BEGIN EXCERPTED RECORDS
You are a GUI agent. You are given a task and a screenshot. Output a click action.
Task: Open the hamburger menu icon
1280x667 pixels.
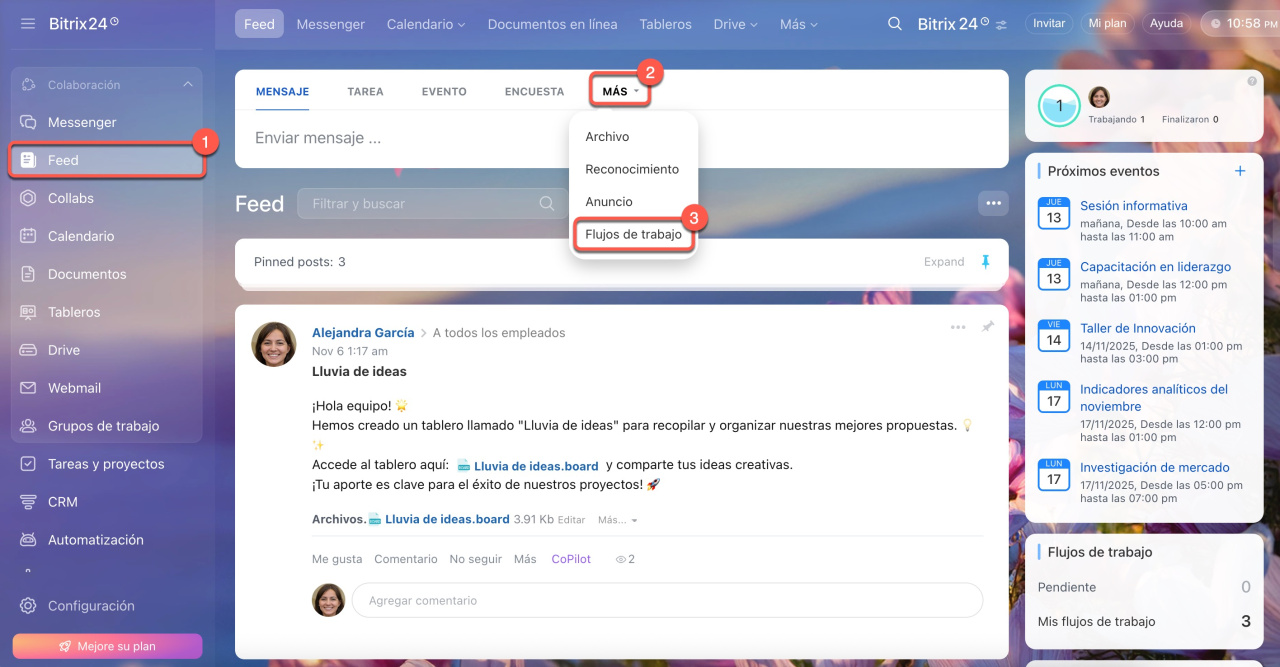28,23

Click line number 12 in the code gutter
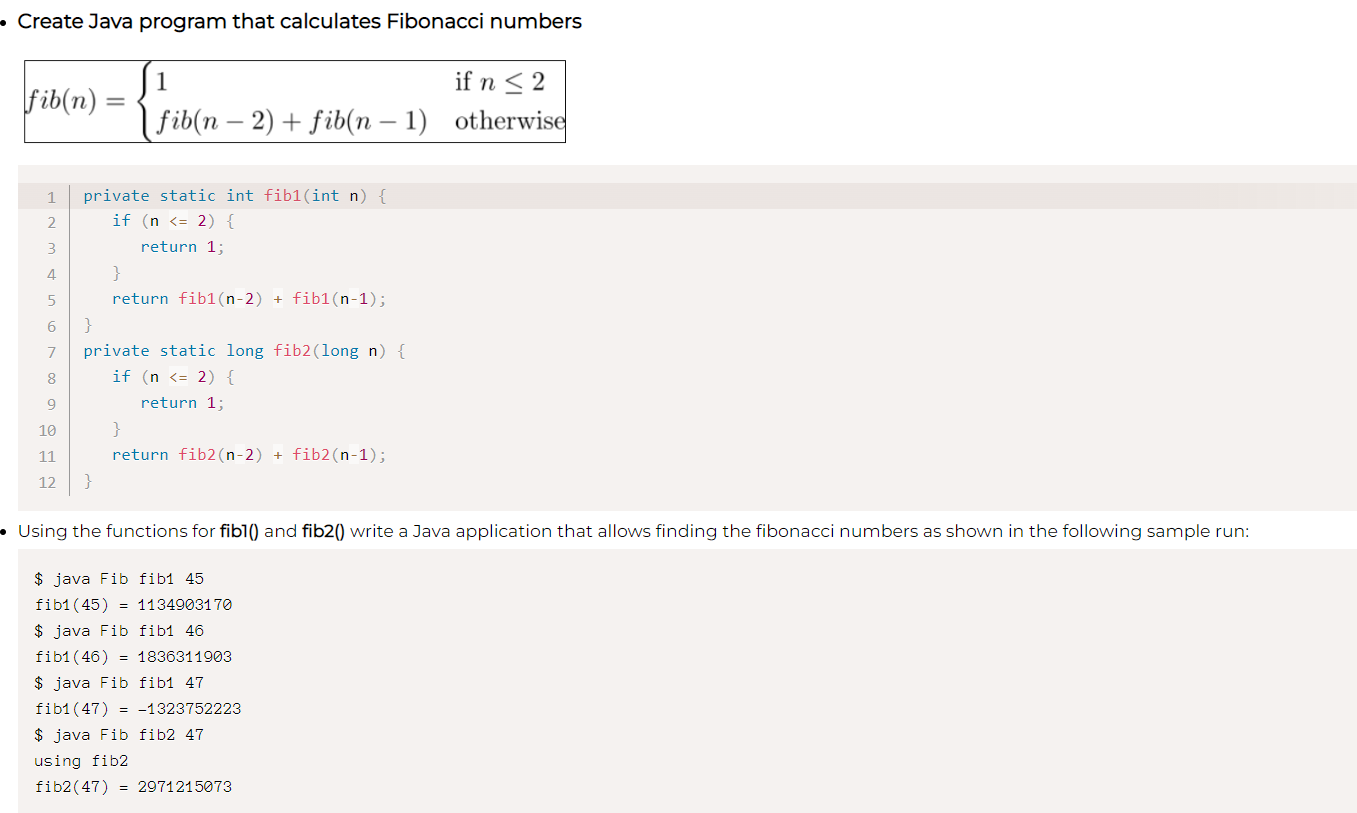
END EXCERPTED RECORDS
Could you give these entries again with "code gutter" changed to "editor margin" and everything else left the same? Leave the pictures out.

RESPONSE —
You are a GUI agent. You are given a task and a screenshot. Output a click action.
Task: Open the hamburger menu icon
1280x667 pixels.
28,23

Click line number 12 in the editor margin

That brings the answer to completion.